*** Provided material ***
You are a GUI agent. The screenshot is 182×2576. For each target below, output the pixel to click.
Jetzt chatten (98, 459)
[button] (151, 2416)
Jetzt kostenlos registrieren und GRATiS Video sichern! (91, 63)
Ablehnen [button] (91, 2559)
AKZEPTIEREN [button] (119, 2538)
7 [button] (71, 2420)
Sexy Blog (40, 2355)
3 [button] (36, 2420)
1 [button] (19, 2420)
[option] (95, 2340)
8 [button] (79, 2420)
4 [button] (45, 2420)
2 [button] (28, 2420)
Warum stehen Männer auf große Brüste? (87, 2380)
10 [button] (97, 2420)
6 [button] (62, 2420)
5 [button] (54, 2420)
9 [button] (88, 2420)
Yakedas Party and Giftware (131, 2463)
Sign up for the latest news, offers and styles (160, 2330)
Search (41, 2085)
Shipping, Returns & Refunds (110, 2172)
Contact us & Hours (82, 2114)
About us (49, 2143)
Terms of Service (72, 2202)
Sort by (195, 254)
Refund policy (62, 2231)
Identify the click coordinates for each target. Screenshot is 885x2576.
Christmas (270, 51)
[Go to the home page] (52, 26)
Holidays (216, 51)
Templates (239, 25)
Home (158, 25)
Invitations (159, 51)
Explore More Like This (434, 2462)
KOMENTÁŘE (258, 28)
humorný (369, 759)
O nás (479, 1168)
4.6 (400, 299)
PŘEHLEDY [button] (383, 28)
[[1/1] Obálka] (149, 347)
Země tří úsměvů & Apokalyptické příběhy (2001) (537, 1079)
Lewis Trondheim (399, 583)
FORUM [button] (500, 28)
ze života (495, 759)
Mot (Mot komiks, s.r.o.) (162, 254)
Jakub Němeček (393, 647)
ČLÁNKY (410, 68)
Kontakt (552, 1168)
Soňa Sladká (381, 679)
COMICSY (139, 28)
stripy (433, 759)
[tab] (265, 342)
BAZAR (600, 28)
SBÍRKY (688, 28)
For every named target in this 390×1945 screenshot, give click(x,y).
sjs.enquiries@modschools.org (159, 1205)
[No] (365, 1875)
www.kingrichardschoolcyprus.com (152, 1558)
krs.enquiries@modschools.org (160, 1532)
*** End of Provided material ***
What is needed
Each line of the data above containing the string "target" is to be copied.

Solved problem
You are a GUI agent. The screenshot is 182×2576. For each target below, output the pixel to click.
Identify the click coordinates for each target. Screenshot is 885x2576.
For every named target in this 390×1945 screenshot, give click(x,y).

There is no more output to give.